----- SOURCE

UNCONSOLABLE CONSCIOUSNESS

Our narrator and protagonist, known only to us as Ryder, arrives at his hotel for the start of the most important concert tour of his career and finds no one, not even the staff, there to greet him. The rest of Ryder's stay is just as anticlimactic and comical as we visit an interesting form of consciousness in Kazuo Ishiguro's new book, The Unconsoled. The story is told from the perspective of a man who's, to say the least, a little absent minded. Ryder doesn't always remember who's who or what he's supposed to be doing--and the reader experiences all things as colored by this insomniac-Mr. Magoo-zombie.

The results come out as a mixture of drollery mixed with surreal comic moments that make this 500-plus-page book entertaining. Readers familiar with Ishiguro's Remains of the Day will recognize the charming, yet purposeful, writing style that allows Ishiguro to get away with having paragraphs that run on for several pages in Ryder's amnesiac brain. A perfect illustration of this occurs within the first chapter (after the hotel staff finally comes out of hiding) and the porter is taking Ryder's bags to his room. He notices the elderly porter (later to be known as Gustav) struggling to keep the bags off the floor, "glowing red with the effort," causing Ryder to say

"'You know, you really ought to put those down.'"
"'I'm glad you mention that, sir,' he said"

The porter then goes on for five pages of solid text, revealing the moral obligation of portering and the code of ethics he developed, after a vacation to a different hotel in Lucerne, as a way of making the profession of porter a noble thing. And that not holding at least two bags in the elevators would cause the townsfolk to ridicule the porters.

The absurdity of moments like these is what gives The Unconsoled its humor. But it's a comedy that comes from real life. Who hasn't, let's say, been trapped by the clerk at Dunkin Donuts because he strikes up an impromptu conversation about coffee and won't stop. In this way the book is just as much psychological realism as it is absurd fantasy, with Ishiguro's writing often mimicking real life speech patterns (i.e. "'There's a very long way to go yet, that's true, but we've often talked it over - we meet every Sunday afternoon at the Hungarian Cafe in the Old Town, you could come and join us, you'd be our most welcome guest, sir - well, we've often discussed these things and each of us agrees, without a doubt, there have been significant improvements in the attitude towards us in this town.'").

----------
----- DATA BLOCK

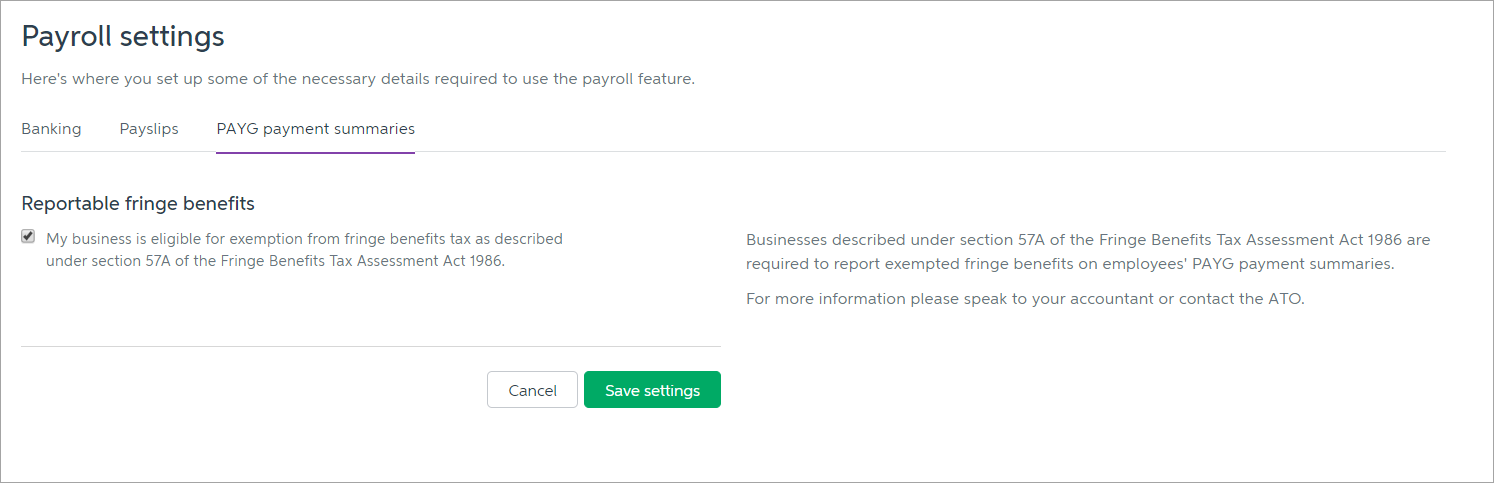Screen dimensions: 1494x483
Task: Click the divider line above the Cancel button
Action: [370, 346]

----------

▶ [EXERCISE GOAL]
Could you write out the review again from "UNCONSOLABLE CONSCIOUSNESS" up to and including "this insomniac-Mr. Magoo-zombie.", switching each "hotel" to "inn"?

▶ [SOLUTION FOR THIS TASK]
UNCONSOLABLE CONSCIOUSNESS

Our narrator and protagonist, known only to us as Ryder, arrives at his inn for the start of the most important concert tour of his career and finds no one, not even the staff, there to greet him. The rest of Ryder's stay is just as anticlimactic and comical as we visit an interesting form of consciousness in Kazuo Ishiguro's new book, The Unconsoled. The story is told from the perspective of a man who's, to say the least, a little absent minded. Ryder doesn't always remember who's who or what he's supposed to be doing--and the reader experiences all things as colored by this insomniac-Mr. Magoo-zombie.